Monday, November 20, 2006

Deep Fried Missionary

Feeling a cold coming on this weekend I went on Saturday lunchtime to the local Fish and Chip shop. It’s not that I am claiming that good old traditional Yorkshire fish and chips can cure the common cold, it’s just that you might as well enjoy some decent food whilst your nose is dripping and your throat is digesting sandpaper. Anyway, whilst waiting for the freshly fried fish to be scooped out of the bubbling oil (admit it, you’re already salivating), I glanced at the notice board next to the counter and there is a laminated and typed sheet headed “Mission Statement”. At first I thought it was one of those jokey seaside-postcard things much loved by fish and chip shops of old (“Please don’t ask for credit as a punch on the nose often offends”).
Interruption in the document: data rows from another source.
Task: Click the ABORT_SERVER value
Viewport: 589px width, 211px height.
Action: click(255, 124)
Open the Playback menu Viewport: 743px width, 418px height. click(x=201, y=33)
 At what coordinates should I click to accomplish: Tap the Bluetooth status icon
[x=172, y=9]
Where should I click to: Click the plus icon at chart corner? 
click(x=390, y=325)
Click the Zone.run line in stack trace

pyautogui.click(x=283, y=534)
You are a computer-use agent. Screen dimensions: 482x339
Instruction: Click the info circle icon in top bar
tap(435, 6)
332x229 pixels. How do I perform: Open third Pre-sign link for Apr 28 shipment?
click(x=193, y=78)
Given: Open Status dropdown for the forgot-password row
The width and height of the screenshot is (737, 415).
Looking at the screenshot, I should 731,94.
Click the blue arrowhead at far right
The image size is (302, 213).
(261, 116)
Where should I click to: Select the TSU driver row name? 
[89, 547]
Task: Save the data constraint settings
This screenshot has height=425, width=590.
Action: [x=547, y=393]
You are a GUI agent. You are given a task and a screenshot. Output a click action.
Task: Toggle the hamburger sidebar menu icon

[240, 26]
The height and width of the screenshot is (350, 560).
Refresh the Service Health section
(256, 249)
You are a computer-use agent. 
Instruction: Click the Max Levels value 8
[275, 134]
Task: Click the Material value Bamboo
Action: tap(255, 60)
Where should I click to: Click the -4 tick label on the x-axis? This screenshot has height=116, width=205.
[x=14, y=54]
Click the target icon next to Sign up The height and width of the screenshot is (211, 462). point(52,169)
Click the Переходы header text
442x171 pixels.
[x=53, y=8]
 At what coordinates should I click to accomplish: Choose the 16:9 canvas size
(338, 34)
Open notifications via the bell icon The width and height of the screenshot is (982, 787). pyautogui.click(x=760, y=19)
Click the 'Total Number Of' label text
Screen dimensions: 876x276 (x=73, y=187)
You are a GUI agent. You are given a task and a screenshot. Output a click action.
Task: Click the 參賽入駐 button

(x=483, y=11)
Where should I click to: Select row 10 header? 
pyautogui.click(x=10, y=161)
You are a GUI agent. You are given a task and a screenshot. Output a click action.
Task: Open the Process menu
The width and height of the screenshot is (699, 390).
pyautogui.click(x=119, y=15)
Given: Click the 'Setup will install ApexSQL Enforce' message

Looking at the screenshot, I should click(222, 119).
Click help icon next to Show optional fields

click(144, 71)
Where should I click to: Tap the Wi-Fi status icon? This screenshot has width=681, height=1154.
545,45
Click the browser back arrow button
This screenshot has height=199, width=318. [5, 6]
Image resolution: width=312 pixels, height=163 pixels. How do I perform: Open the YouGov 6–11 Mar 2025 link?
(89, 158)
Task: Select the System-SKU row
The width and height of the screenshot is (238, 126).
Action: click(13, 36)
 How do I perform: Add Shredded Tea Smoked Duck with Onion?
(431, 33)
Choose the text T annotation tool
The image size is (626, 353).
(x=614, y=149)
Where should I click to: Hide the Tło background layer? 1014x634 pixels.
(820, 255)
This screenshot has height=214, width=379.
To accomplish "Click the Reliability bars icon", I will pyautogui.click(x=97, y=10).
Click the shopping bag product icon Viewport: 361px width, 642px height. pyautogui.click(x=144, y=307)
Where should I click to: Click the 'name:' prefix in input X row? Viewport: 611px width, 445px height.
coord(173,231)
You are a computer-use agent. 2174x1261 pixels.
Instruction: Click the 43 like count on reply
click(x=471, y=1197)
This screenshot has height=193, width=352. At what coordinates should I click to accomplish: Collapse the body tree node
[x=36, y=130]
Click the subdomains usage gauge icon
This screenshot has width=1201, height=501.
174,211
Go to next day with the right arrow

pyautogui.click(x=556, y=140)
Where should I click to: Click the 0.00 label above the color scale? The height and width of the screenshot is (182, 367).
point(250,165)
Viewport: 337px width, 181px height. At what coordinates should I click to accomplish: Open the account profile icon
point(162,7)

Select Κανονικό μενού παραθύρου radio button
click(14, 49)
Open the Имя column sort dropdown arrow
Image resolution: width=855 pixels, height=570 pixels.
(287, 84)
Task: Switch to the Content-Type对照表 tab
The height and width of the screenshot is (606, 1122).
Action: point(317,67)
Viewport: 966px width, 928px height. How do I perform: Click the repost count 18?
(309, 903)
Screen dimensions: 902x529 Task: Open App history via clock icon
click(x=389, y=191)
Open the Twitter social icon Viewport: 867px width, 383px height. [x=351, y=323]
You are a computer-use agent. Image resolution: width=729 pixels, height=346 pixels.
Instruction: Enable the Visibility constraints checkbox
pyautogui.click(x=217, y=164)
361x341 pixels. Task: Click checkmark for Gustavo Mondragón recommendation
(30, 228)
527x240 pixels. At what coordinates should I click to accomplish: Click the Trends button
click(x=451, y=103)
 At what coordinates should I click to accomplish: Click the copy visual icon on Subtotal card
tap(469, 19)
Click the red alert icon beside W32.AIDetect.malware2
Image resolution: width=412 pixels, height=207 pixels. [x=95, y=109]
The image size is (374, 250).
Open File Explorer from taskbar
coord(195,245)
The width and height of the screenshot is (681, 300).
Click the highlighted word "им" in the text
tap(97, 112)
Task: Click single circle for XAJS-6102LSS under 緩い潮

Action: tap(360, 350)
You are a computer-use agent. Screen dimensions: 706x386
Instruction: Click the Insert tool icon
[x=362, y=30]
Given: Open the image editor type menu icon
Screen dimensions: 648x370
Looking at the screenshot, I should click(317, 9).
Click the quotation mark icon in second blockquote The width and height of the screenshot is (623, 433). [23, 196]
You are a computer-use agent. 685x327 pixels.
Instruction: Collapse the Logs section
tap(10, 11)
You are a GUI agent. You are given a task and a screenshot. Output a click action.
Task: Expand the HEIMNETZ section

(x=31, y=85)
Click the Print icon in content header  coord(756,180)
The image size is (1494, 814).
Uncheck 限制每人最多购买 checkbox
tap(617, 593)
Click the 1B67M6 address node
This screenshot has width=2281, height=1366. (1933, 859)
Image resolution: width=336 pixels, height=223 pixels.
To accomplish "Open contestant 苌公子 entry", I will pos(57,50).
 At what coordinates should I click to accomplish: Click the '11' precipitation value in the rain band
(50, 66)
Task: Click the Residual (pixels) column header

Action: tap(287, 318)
But on closer inspection it turned out to be horrifyingly real. I can’t remember the exact wording, but it went something like this : MISSION STATEMENT It is our aim to serve our customers with the very best freshly-fried and nutritious fish and chips, prepared from locally sourced products and served by attentive, courteous and well-qualified staff. This, of course, raises all sorts of questions. What kind of society do we now live in? Why does even the local fish and chip shop believe it is necessary to have a bloody Mission Statement? Is there no end to this? It nearly put me off my fish and chips. Nearly, but not quite.